Eu já ia acrescentar que em Machado de Assis a gente encontra isso, mas o Pasquale já o disse no artigo acima.

Out, achei um artigo interessante sobre o uso de verbos inacusativos no Brasil aqui.


----------



## Outsider

Obrigado, Vanda. Eu estava a pensar em exemplos como estes:

a. Maria quebrou o vaso.

b. O vaso quebrou.​Na frase b, o vaso não quebra nada. É ele próprio que é quebrado.


----------



## Macunaíma

Vanda said:


> Aqui está a discussão do Porf. Pasquale sobre "Férias que nunca esquecem".


 
Isso, Vanda! Era exatamente esse artigo que estava no meu livro! Eu não me lembrava que era do Pasquale. Como você consegue achar tudo?


----------



## Ricardo Tavares

Outsider said:


> Obrigado, Vanda. Eu estava a pensar em exemplos como estes:
> 
> a. Maria quebrou o vaso.
> 
> b. O vaso quebrou.​Na frase b, o vaso não quebra nada. É ele próprio que é quebrado.


Não seria: O vaso quebrou*-se* ?


----------



## Outsider

Penso que há quem diga "quebrou" no Brasil...


----------



## Ricardo Tavares

Outsider said:


> Penso que há quem diga "quebrou" no Brasil...

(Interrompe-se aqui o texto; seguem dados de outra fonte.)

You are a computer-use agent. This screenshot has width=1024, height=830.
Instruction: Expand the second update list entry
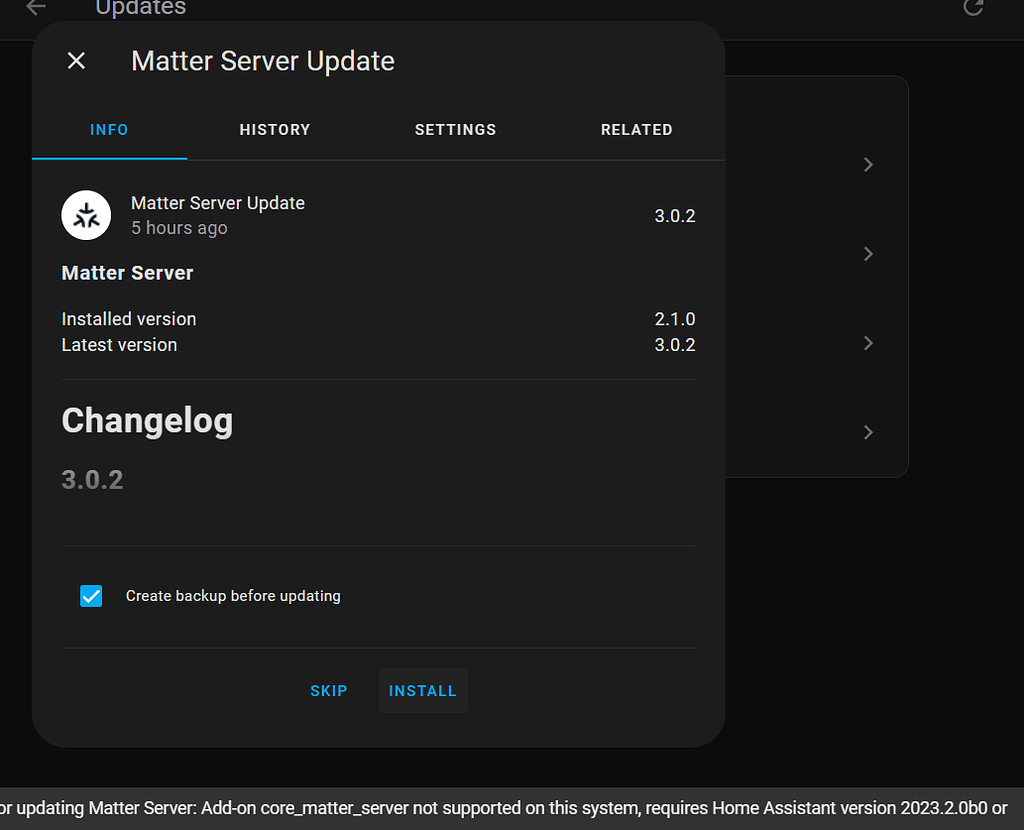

É verdade Out... fala-se muito desse jeito e não somente em relação aos vasos, mas aos copos, taças, etc. Minha dúvida era (é ainda) quanto à maneira formal da escrita. Quando paramos para pensar num vaso, que é inanimado, jamais poderia se "auto quebrar", pois sempre seria necessário uma força externa a ele para fazê-lo quebrar, ainda que seja o frio, calor, etc. Em resumo, será que o correto, oficialmente falando, levando em conta as regras ortodoxas da linguagem, não seria O vaso está quebrado ou O vaso foi quebrado por ... e "errado" O Vaso se quebrou ou quebrou-se ou ainda quebrou (pior) ??
Não sei se pude me fazer entender ...

Obrigado.


----------



## Outsider

Entendo a sua pergunta. A resposta, a meu ver, tem duas partes.

Podemos começar por perguntar se é _tradicional_ em português usar o verbo "quebrar" desta maneira (como inacusativo). Isto é, se é algo que se fazia já uns séculos atrás. Suspeito que não. Penso que o uso inacusativo de "quebrar" é uma inovação brasileira.

Mas isto, em si, não é um impedimento a que o verbo passe a ser usado como inacusativo. Mesmo que este verbo não fosse usado assim no passado, o português tem outros verbos inacusativos, como se vê de exemplos como "Férias que não esquecem".

Em segundo lugar, a ideia de que o pronome _se_ representa reflexividade (ou reciprocidade) é comum, mas errónea. Na realidade, esta partícula tem una enorme variedade de funções distintas. Uma delas é assinalar a chamada "voz média".

Repare, Ricardo, que argumentou que não se devia dizer "o vaso quebrou", porque o vaso não quebra nada, mas depois acrescentou que devia ser "o vaso quebrou-se". Só que o vaso também não se quebra a si próprio. Ele  não quebra nada, falando literalmente, mas _é quebrado_ por forças externas impessoais. Isto é justamente aquilo a que se constuma chamar a voz média, que eu creio que está associada aos verbos inacusativos.

Se lê um pouco de inglês ou espanhol, veja esta discussão recente, que explica o assunto melhor do que eu podia fazer.


----------



## Ricardo Tavares

Outsider said:


> Repare, Ricardo, que argumentou que não se devia dizer "o vaso quebrou", porque o vaso não quebra nada, mas depois acrescentou que devia ser "o vaso quebrou-se". Só que o vaso também não se quebra a si próprio. Ele  não quebra nada, falando literalmente, mas _é quebrado_ por forças externas impessoais. Isto é justamente aquilo a que se constuma chamar a voz média, que eu creio que está associada aos verbos inacusativos.
> 
> Se lê um pouco de inglês ou espanhol, veja esta discussão recente, que explica o assunto melhor do que eu podia fazer.



Obrigado, Out, por sua paciência e por suas explicações. Somente um reparo: eu acrescentei, no final, que seria "errado" O Vaso se quebrou ou quebrou-se ou ainda quebrou (pior) ??, gerando coerência às minhas indagações...
Abraço.


----------



## Outsider

Tem razão. Peço desculpa pela imprecisão.


----------